Zipper unselection benchmark #60

ncreep · 2011-09-26T17:42:20Z

I think we should devise some target benchmark for zipper unselection (deep, shallow, or whatever).

Otherwise, uber horrible performance like the one before the fix in issue #55 may creep in without us noticing.

djspiewak · 2011-09-28T03:47:42Z

I think this is absolutely a good idea. I put some thought into this a while ago, but I didn't act on it because, frankly, it's such a mess to encode the equivalent operations in scala.xml or jaxp. :-S Also, I was a little afraid of what the performance would turn out to be.

You're quite right that we should be measuring this empirically.

josharnold52 · 2011-10-11T21:46:18Z

If no one has started on this, I'll take a crack at it. I also want to get some measurements on some of the other Zipper methods (updated, flatMap, etc.)

djspiewak · 2011-10-12T03:28:02Z

I haven't started on it yet (haven't found the time). It's definitely an important item though; thanks for tackling it!

josharnold52 · 2011-10-19T07:39:10Z

The above pull request includes these benchmarks along with some optimizations. The new "modify" trials measure an entire select/modify/unselect cycle (or its equivalent). To run them, enter test-perf :modify from SBT. I also added benchmarks for individual zipper methods, which can be run using test-perf :zipperOps. See test-perf --help for more information on the new command line options.

Just to give a flavor for some of the new trials, I'll discuss some of the deep-modify results. These trials find an element by name and add an attribute to it. anti-xml does this using a Zipper. The other implementations use the most straightforward algorithm I could think of.

The first deep-modify trial uses the same query as deepSelectSmall and adds an attribute to each element:

[deepModifyFewSmall]        deep modify a few elements of a 7 MB tree          [modify 8 nodes]
 + anti-xml:                    min:   2 ms, max:   3 ms, average:   2 ms          [result has 378832 nodes, 133010 elems, 2780 attrs]
 + scala.xml:                   min:  57 ms, max:  61 ms, average:  58 ms          [result has 378832 nodes, 133010 elems, 2780 attrs]
 + javax.xml:                   min:  65 ms, max:  71 ms, average:  67 ms          [result has 378832 nodes, 133010 elems, 2780 attrs]

As can be seen, anti-xml significantly outperforms the other implementations. This is primarily due to the bloom filter optimization, which gives anti-xml a huge advantage in this trial.

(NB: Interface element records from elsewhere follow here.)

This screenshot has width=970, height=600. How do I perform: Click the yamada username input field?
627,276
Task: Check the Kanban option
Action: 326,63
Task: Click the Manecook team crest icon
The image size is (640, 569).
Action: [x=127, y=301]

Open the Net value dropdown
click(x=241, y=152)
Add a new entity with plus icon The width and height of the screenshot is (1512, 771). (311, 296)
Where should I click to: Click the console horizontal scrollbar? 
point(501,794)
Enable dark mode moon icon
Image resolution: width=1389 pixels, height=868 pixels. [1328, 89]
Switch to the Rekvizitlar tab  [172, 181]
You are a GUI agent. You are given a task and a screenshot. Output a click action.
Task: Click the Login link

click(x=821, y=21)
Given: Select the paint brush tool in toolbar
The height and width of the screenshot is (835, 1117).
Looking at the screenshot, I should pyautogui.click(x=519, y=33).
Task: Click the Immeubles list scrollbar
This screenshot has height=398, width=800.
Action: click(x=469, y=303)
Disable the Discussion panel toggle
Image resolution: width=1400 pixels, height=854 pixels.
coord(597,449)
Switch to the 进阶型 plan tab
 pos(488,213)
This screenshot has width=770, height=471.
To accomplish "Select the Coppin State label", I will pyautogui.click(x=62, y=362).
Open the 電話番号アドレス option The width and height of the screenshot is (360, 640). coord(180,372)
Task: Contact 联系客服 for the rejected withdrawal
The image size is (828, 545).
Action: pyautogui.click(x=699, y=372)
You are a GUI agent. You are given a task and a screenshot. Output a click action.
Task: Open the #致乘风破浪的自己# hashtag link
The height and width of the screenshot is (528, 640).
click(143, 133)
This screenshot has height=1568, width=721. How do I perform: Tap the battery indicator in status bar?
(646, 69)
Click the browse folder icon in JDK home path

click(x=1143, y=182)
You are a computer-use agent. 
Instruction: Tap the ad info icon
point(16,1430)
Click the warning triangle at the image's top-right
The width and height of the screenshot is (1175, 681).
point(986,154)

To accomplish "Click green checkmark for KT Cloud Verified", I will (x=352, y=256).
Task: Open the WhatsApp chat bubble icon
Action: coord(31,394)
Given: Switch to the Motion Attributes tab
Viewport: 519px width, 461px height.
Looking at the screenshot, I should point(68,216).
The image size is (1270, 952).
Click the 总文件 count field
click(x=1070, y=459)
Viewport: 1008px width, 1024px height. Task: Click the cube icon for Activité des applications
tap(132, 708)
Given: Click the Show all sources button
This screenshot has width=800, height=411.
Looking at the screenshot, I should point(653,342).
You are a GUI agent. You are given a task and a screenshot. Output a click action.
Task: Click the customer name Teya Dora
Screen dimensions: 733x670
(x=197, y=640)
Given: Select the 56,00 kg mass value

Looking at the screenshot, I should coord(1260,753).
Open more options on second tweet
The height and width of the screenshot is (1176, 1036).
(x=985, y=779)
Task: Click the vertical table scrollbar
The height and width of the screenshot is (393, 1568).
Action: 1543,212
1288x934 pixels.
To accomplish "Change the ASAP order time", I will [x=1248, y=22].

A different extreme can be seen in the deepModifyManySmall trial. It is structurally similar, but it selects 2772 nodes rather than 8. This amounts to one element from every "doc" structure in the spending.xml file.

[deepModifyManySmall]       deep modification of many elements of a 7 MB tree  [modify 2771 nodes]
 + anti-xml:                    min:  89 ms, max: 105 ms, average:  94 ms          [result has 378832 nodes, 133010 elems, 5543 attrs]
 + scala.xml:                   min:  51 ms, max:  55 ms, average:  52 ms          [result has 378832 nodes, 133010 elems, 5543 attrs]
 + javax.xml:                   min:6867 ms, max:6867 ms, average:6867 ms          [result has 378832 nodes, 133010 elems, 5543 attrs]

The first item that jumps out is the awful jaxp performance. I haven't fully analyzed this, but it seems that updating nodes found via getElementsByTagName is very slow.

Notice also that scala.xml outperforms anti-xml. To analyze this, we can look at the selection-only times for this particular query.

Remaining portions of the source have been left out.